Armand sedikit tersentak dengan penjelasan Nayla. Tapi ditahannya demi mendengar kata-kata Nayla selanjutnya.

"Sebisa mungkin menjauhi ikhtilat atau bercampur antara laki-laki dan perempuan kecuali untuk urusan yang diperbolehkan. Misalnya pendidikan, seperti kelas kita ini."

"Menundukkan pandangan. Baik mata maupun hati terhadap lawan jenis. Menjaga hati agar tidak ternoda oleh cinta lain selain cinta-Nya."

"Maafkan aku Man. Mungkin mulai saat ini, aku akan membatasi pergaulanku dengan cowok-cowok. Tidak hanya kamu, tapi semua cowok. Aku hanya menjelaskan ini padamu. Aku tak ingin kamu salah paham. Aku tidak membencimu. Kamu tidak membuat kesalahan apapun. Ini murni karena aku ingin menggapai hidayah-Nya yang datang padaku."

Nayla menundukkan pandangan. Jemari tangannya bertaut seolah saling menguatkan hati untuk tetap pada keyakinannya.

Armand menghela napas panjang. Dia tak tahu harus berkata apa. Semua yang dikatakan Nayla bukanlah sebuah alasan yang tidak bisa diterima. Tapi entah kenapa ada sisi hatinya yang tidak bisa menerimanya. Seolah dia merasa ditolak sebelum mengungkapkan perasaannya.

Armand pun menundukkan pandangan. Mencoba meresapi setiap kata yang diucapkan Nayla. Detik demi detik yang berlalu bagai bunyi tik tok tak berkesudahan.

"Entahlah Nay," akhirnya Armand membuka suara, "aku belum tahu harus bagaimana."

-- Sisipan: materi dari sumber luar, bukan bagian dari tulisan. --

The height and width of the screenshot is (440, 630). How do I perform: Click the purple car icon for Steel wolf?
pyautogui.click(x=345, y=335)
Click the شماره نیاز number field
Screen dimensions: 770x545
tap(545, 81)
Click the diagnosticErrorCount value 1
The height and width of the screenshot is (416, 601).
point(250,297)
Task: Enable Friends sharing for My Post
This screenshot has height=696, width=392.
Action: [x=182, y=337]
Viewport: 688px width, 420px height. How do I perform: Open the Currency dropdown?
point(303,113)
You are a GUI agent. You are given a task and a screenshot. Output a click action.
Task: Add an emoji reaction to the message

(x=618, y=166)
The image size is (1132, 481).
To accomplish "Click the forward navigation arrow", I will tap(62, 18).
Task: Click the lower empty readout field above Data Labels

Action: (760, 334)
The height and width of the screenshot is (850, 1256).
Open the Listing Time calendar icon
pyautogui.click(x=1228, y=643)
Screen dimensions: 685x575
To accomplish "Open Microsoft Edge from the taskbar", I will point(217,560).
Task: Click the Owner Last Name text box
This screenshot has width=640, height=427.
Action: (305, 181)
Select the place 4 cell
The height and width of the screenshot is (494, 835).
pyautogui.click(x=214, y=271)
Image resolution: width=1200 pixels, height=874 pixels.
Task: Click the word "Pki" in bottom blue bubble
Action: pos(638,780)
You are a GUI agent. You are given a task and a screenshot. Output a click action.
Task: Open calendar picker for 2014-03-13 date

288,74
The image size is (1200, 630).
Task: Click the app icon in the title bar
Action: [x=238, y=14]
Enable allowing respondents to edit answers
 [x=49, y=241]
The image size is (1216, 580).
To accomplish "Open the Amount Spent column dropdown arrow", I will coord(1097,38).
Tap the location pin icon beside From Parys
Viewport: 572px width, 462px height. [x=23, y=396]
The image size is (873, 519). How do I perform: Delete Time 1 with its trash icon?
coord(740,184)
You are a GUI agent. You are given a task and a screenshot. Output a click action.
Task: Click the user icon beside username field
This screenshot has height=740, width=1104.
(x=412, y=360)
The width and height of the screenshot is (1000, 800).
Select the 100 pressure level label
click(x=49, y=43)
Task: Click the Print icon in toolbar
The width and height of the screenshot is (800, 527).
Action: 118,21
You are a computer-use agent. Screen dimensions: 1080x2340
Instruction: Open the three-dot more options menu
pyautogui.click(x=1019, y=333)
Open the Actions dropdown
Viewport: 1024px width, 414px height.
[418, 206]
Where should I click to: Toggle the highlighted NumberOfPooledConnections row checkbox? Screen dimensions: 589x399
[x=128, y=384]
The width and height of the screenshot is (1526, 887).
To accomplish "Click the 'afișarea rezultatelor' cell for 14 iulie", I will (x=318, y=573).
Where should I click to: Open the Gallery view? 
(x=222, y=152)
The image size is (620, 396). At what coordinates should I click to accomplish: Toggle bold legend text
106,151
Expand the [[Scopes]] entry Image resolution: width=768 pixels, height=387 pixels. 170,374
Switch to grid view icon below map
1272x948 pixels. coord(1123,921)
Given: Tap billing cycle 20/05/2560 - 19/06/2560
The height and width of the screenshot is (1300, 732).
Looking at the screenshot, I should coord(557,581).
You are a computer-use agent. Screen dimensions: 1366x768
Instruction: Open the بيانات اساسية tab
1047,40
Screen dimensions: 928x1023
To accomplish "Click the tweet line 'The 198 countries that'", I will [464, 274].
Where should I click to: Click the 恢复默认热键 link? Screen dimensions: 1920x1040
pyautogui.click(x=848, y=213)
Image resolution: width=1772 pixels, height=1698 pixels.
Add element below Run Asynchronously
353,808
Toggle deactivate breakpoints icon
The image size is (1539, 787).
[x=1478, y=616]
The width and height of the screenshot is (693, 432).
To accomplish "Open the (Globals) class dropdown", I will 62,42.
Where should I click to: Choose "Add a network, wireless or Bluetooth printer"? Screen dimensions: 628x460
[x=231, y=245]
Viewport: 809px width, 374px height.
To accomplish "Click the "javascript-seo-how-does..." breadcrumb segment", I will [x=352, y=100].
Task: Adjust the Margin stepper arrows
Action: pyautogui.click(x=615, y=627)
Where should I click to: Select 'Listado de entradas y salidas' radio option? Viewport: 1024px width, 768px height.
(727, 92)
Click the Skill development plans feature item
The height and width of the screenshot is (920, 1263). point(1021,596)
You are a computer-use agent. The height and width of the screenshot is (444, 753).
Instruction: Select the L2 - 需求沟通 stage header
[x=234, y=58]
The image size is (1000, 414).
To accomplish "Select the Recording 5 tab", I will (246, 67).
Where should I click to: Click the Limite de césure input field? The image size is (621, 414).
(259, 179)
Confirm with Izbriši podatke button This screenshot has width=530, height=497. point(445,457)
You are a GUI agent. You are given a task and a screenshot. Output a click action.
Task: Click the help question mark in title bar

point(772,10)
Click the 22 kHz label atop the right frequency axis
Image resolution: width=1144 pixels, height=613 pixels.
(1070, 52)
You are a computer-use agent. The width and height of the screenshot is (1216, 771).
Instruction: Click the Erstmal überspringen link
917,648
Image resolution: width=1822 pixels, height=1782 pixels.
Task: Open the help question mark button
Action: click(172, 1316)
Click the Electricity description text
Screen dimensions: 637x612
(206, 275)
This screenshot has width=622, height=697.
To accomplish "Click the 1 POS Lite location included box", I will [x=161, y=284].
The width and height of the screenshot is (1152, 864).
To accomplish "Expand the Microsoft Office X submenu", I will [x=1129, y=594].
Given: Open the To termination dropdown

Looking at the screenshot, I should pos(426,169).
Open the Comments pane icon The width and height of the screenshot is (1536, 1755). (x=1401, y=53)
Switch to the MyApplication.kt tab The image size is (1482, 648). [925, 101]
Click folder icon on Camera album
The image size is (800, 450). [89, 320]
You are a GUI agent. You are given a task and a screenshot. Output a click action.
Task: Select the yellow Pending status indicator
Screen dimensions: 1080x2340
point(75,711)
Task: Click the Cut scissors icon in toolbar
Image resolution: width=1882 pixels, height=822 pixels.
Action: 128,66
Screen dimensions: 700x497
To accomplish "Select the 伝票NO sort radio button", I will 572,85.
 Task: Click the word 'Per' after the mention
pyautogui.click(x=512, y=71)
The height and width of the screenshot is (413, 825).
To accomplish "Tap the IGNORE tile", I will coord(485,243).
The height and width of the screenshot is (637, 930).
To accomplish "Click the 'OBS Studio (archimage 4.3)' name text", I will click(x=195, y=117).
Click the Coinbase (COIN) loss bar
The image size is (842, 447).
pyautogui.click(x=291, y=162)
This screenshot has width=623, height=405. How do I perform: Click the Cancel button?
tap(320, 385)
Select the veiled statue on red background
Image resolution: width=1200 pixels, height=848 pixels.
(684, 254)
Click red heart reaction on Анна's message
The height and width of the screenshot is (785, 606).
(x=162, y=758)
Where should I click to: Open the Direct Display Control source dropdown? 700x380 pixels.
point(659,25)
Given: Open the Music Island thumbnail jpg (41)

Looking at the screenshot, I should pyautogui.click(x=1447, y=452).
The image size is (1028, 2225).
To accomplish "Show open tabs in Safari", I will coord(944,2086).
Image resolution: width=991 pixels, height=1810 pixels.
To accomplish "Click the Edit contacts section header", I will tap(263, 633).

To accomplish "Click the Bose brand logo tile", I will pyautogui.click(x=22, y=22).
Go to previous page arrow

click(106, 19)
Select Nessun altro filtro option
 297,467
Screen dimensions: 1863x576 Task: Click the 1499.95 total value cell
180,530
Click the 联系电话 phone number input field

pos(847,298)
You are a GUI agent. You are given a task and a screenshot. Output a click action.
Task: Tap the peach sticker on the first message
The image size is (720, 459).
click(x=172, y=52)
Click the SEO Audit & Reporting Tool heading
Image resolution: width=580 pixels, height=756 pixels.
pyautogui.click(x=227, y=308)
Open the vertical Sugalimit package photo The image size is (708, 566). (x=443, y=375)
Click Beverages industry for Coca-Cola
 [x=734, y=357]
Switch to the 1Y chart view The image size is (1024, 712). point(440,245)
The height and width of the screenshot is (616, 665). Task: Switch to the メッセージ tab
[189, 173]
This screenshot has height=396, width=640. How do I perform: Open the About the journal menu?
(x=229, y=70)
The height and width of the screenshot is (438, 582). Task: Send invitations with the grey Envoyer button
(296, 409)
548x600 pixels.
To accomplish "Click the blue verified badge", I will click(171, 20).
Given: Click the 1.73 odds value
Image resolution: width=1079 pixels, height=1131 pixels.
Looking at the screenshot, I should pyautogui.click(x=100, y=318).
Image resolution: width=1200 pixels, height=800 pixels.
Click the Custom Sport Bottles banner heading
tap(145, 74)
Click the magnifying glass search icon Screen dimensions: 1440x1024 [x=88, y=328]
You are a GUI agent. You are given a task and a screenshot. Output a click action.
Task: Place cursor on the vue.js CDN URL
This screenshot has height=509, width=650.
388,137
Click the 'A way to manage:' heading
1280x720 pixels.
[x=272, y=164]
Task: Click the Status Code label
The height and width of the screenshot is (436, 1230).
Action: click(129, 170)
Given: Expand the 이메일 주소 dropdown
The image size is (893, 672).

"Memang butuh waktu Man," Nayla menjawab tegas.

Armand hanya terdiam.

"Man, maafkan aku. Tapi, rasanya aku harus segera pergi. Karena saat ini hanya kita berdua yang ada di sini." Nayla bangkit dari kursinya. Bersiap meninggalkan Armand yang belum bergeming dari duduknya.

"Assalamualaikum," Nayla mengucap salam dan berlalu tanpa menunggu jawabnya.

"Waalaikumsalam," jawab Armand lirih. Tak ada niat dan semangat untuk mengejar Nayla. Separuh otaknya masih mencerna, sedangkan separoh hatinya juga berusaha menerima. Apa yang dikatakan Nayla telah merasuk ke dalam hati dan pikirannya.

Gontai dia meninggalkan kelas. Bukan pulang. Tapi ke ruang OSIS. Semoga dia masih mampu berpikir jernih untuk memimpin rapat OSIS siang ini.

*****

Seorang cewek mendekati Nayla dan Rini yang sedang berbincang di masjid sekolah beberapa hari yang lalu, sebelum Nayla memutuskan untuk berterus terang pada Armand.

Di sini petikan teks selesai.